Here's my scenario: I have a folder with several thousand writings (.txt, .rtf, and .doc files) that span many years of my doing daily freewriting exercises. These freewritings are the basis for rough-drafts, which are the basis for short stories, etc. However, the hardest part of having so many bits and pieces is reading them over to revise them.

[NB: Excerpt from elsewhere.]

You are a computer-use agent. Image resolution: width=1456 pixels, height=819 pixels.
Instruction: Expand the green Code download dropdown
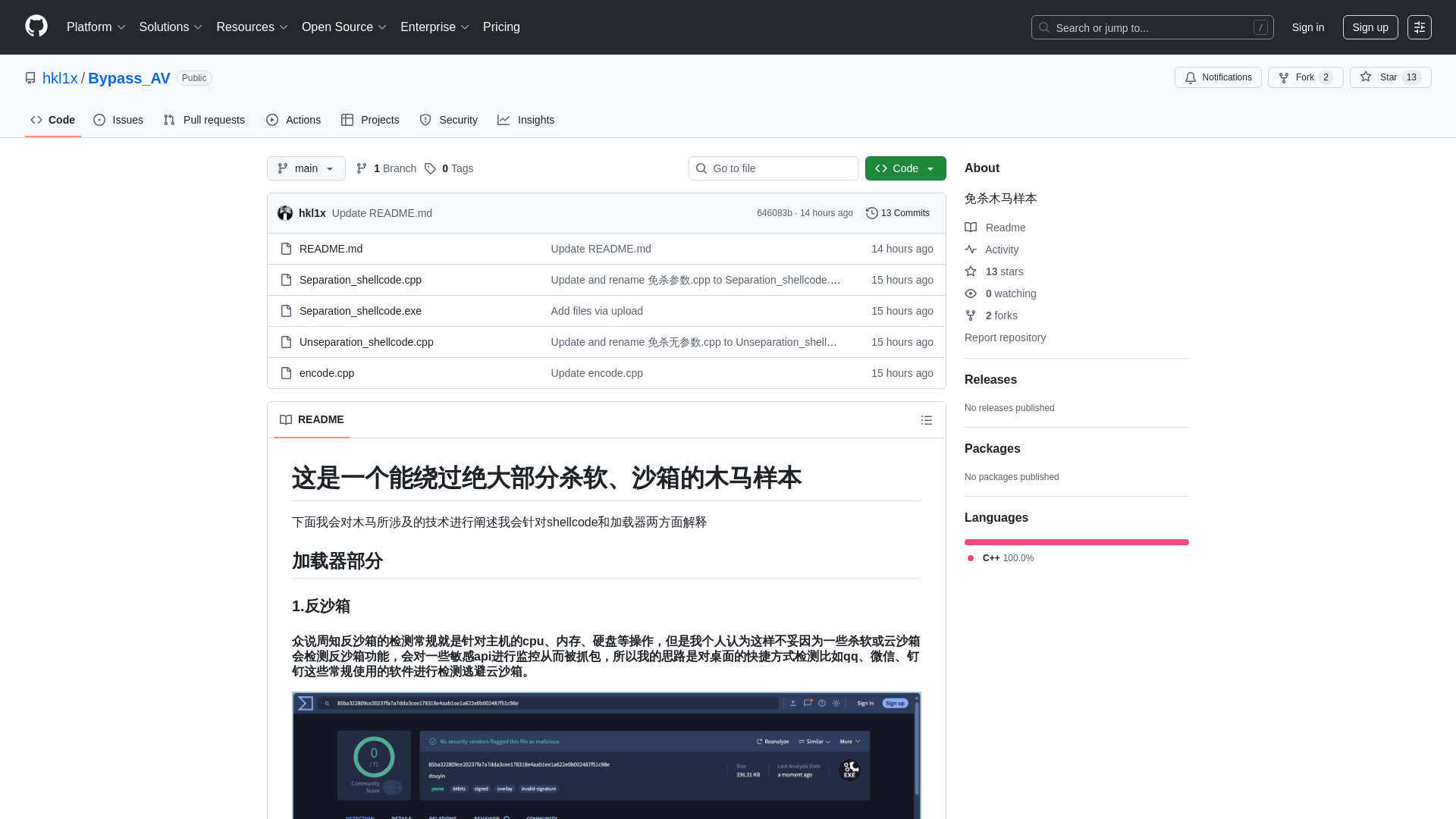coord(930,168)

What I wanted was to have my Mac occasionally just open a random bit of writing I've done. With some googling and some referring to the man pages, I came up with the following. As with all bash scripts, once saving it, you have to do chmod +x scriptname. Personally, I call this from cron, so that each morning I have a random writing to read when I wake up.
Read on for the script...
#!/bin/bash
# File locations
WritingsPath=/Users/me/Documents/Writings
TempLog=/tmp/randomwriting.log
# Create a temporary logfile of all matches
find $WritingsPath -iregex ".*.txt" > $TempLog
find $WritingsPath -iregex ".*.rtf" >> $TempLog
find $WritingsPath -iregex ".*.doc" >> $TempLog
# Choose a random line number (any number from 1 to the length of the file)
LowerBound=1
RandomMax=32767
UpperBound=$(cat $TempLog | wc -l)
RandomLine=$(( $LowerBound + ($UpperBound * $RANDOM) / ($RandomMax + 1) ))
# Use sed to grab the random line
Command=$(sed -n "$RandomLine{p;q;}" "$TempLog")
# open the random line in TextEdit
open -e "$Command"
If anyone knows how to combine the find statements onto one line, I'd love to hear it, as I could then significantly shorten this script.